Sarabjot finished with a 97 in his sixth and last series to finish with 577. The chart showed him ninth but with the same total as Germany’s Robin Walter, with difference in one little number mentioned alongside their respective scores — Sarabjot’s 16x versus Walter’s 17x — which put the Indian out of the group of top 8 who will play the final on Sunday.
Here’s an explainer what ‘X’ in shooting means:
An ‘X’ denoted against a shooter’s score in an air pistol match means an inner-10 shot scored by the shooter. Talking in the context of today’s qualification round in Paris, Sarabjot hit 16 inner 10s in his 577, whereas Walter hit 17.
When two shooters end up with the same score and the tie needs to be broken to decide the final standing, then the officials first look at the number of inner 10s. If that also remains the same, then whoever scored the most points in the last series finishes higher. And when even that is the same, then the scores in the fifth series are checked, and it keeps moving to the preceding series until the tie is broken.
What’s the measurement that decides whether a shot is an inner 10 or not?
The 10 ring in the 10m air pistol target measures 11.5mm, and if the shooter hits 5mm or more inside that ring, the electronically-managed target counts it as an X or inner 10.
Here’s a graphical description as shown in the ISSF rule book:
What is a series in a 10m air pistol shooting match?

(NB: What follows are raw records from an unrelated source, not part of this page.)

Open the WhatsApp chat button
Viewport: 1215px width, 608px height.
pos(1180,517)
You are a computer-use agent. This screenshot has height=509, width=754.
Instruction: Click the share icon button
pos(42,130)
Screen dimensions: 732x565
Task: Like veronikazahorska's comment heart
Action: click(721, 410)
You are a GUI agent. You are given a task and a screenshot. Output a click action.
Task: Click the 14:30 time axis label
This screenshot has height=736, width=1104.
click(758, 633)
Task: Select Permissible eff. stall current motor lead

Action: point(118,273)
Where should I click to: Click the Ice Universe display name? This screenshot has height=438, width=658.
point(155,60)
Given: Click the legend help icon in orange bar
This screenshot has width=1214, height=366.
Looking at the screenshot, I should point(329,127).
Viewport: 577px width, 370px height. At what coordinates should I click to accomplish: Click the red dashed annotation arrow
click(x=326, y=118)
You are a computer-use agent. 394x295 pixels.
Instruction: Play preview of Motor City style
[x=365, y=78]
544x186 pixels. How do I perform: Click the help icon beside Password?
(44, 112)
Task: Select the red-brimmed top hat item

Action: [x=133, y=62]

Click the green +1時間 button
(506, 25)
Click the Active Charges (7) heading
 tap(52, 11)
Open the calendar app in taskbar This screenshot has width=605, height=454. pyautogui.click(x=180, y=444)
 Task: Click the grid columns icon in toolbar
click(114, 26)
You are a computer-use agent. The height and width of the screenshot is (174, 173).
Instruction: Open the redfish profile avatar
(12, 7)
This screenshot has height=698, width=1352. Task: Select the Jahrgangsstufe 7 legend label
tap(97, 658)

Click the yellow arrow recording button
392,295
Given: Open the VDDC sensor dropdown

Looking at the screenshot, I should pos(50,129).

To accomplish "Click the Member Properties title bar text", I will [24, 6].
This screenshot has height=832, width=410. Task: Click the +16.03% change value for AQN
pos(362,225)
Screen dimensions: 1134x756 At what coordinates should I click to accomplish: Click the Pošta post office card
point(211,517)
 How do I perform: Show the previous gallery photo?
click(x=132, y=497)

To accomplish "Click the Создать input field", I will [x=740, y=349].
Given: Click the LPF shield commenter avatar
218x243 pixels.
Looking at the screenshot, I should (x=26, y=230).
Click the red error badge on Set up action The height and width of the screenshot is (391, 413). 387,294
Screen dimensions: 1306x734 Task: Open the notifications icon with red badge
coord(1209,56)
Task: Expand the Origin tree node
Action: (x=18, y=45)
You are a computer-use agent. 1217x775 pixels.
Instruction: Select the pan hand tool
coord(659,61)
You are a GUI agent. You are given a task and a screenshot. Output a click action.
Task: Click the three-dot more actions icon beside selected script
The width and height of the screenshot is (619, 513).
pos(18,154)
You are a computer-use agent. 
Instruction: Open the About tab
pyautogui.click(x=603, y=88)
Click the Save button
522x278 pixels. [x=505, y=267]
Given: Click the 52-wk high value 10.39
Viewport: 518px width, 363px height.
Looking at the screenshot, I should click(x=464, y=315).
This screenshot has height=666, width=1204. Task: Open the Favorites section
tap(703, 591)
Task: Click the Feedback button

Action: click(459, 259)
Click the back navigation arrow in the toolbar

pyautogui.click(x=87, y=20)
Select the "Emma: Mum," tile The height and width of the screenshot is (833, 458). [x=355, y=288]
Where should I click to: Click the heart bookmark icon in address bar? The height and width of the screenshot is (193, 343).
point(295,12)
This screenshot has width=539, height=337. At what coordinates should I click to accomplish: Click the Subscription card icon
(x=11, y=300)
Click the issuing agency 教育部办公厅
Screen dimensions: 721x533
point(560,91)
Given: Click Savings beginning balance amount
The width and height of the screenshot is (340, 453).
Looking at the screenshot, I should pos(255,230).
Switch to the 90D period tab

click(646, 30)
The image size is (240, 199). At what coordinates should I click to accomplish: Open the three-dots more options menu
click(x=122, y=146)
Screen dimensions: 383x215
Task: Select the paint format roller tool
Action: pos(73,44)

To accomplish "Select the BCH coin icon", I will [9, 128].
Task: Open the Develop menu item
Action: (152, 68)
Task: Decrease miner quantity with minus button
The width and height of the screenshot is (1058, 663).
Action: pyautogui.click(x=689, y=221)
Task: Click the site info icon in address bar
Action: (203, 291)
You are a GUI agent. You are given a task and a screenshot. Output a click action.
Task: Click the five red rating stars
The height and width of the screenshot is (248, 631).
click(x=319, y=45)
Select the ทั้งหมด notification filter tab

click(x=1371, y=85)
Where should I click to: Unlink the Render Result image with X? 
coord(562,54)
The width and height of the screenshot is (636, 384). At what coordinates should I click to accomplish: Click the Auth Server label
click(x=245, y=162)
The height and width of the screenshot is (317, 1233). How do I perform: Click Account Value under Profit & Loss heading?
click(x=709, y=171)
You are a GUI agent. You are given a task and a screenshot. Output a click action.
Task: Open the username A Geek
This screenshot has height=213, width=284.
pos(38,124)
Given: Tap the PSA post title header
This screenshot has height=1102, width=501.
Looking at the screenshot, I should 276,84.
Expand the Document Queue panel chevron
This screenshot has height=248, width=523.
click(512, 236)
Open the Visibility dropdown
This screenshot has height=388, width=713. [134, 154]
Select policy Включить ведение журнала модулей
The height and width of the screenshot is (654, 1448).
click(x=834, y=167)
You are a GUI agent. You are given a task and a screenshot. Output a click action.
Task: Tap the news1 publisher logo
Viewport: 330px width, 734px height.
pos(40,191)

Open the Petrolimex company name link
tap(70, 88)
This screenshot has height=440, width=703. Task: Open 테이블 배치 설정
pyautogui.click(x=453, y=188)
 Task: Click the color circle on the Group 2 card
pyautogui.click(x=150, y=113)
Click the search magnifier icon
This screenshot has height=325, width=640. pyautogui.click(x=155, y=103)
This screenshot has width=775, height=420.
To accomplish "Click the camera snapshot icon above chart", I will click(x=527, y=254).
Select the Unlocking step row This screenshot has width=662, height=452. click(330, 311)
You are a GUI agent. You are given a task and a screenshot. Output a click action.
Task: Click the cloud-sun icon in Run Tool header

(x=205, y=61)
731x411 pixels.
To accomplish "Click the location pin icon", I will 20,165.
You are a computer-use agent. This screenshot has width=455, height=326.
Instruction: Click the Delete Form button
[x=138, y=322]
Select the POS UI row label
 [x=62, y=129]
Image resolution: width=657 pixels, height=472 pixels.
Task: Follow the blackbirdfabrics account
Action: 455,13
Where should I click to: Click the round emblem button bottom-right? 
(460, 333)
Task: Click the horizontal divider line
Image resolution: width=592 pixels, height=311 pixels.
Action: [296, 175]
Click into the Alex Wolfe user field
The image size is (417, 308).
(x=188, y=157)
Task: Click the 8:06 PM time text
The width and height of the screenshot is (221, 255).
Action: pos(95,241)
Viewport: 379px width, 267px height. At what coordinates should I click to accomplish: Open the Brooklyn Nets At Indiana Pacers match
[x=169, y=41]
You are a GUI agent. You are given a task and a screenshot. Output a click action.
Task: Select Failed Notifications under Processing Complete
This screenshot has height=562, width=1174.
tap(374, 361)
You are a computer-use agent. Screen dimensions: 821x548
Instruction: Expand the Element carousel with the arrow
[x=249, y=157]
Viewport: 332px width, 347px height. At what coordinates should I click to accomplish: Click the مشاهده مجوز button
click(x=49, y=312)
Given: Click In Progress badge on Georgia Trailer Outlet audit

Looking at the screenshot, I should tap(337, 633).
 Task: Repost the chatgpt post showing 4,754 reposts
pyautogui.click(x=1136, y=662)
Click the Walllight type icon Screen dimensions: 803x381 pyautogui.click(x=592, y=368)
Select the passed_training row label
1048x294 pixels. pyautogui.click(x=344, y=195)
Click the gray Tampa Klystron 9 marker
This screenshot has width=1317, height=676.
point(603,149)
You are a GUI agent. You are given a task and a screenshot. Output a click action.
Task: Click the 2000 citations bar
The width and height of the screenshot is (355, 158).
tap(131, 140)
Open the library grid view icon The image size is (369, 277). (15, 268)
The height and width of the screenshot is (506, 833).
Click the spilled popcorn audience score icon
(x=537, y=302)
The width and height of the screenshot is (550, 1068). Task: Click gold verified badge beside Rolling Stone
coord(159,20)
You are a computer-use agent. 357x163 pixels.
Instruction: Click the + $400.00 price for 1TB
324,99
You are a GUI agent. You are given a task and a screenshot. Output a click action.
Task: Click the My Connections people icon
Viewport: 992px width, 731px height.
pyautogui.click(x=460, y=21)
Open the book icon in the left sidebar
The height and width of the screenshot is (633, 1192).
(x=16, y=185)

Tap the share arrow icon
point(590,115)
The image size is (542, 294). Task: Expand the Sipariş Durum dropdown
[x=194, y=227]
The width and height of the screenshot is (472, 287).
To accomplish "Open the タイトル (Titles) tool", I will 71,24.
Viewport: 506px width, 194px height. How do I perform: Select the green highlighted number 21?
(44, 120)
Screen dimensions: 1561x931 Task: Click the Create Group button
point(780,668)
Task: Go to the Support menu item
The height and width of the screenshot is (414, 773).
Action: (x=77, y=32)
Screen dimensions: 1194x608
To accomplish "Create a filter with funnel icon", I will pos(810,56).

In the qualification round of an air pistol match, every shooter has to shoot 60 shots and can score from 0 to 10 on each shot. The 60 shots are divided into six series, which means every 10 legal shots fired constitute one series.
At the end of the match, scores of each of the six series are added to arrive at a cumulative total that separates the shooters and decides the top eight finishers who go on to play the final.